Chapter 6 reviews global public opinion research on the use of biotechnology in food and agriculture. Whatever scientific or regulatory consensus emerges, genetic engineering in food and agriculture cannot succeed unless the public is convinced of its safety and usefulness. Views on these subjects vary widely both within and across countries, but a careful examination of the internationally comparable survey data reveals that people in all countries take a nuanced view of biotechnology, differentiating among technologies and applications according to their perceived usefulness and acceptability. Very few people take a doctrinaire position for or against all biotechnology. Labelling has been proposed as a way to bridge differences of opinion on the acceptability of transgenic foods by allowing the individual consumer to choose. Others argue that labelling is appropriate only if the product - not just the process used to produce it - differs from its conventional counterpart. Member governments of the CAC are debating the role of labelling for transgenic foods.
Chapter 7 looks at the kind of agricultural biotechnology research that is needed to address the needs of the poor, particularly poor farmers in poor countries.

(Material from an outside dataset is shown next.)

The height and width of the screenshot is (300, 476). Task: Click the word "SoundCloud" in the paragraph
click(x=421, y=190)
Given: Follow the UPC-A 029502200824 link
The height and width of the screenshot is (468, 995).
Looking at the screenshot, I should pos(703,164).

This includes research on the crops that provide the bulk of their food supply and livelihoods: rice and wheat, of course, but also a variety of so-called “orphan crops” such as sorghum, pearl millet, pigeon pea, chickpea and groundnut that are largely neglected in conventional or biotechnology research programmes. Traits of particular interest to the poor include resistance to production stresses such as drought, salinity, disease and pests, as well as nutritional enhancement. This chapter also explores a range of institutional options and incentives that could help promote public- and private-sector research on the problems of the poor.

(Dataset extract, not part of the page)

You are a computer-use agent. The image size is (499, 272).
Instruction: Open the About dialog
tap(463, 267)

Chapter 8 addresses the capacity-building needs of developing countries and countries with economies in transition. All countries need strong and dynamic capacity at the technical, institutional and management levels for the successful and sustainable application of biotechnology in food and agriculture. Several international initiatives to build capacity are reviewed, but a great deal more needs to be done if all countries are to be empowered to make their own decisions about these technologies for the benefit of their own people.
Chapter 9 draws together the essential conclusions from the report and recommends specific steps to ensure that biotechnology helps meet the needs of the poor.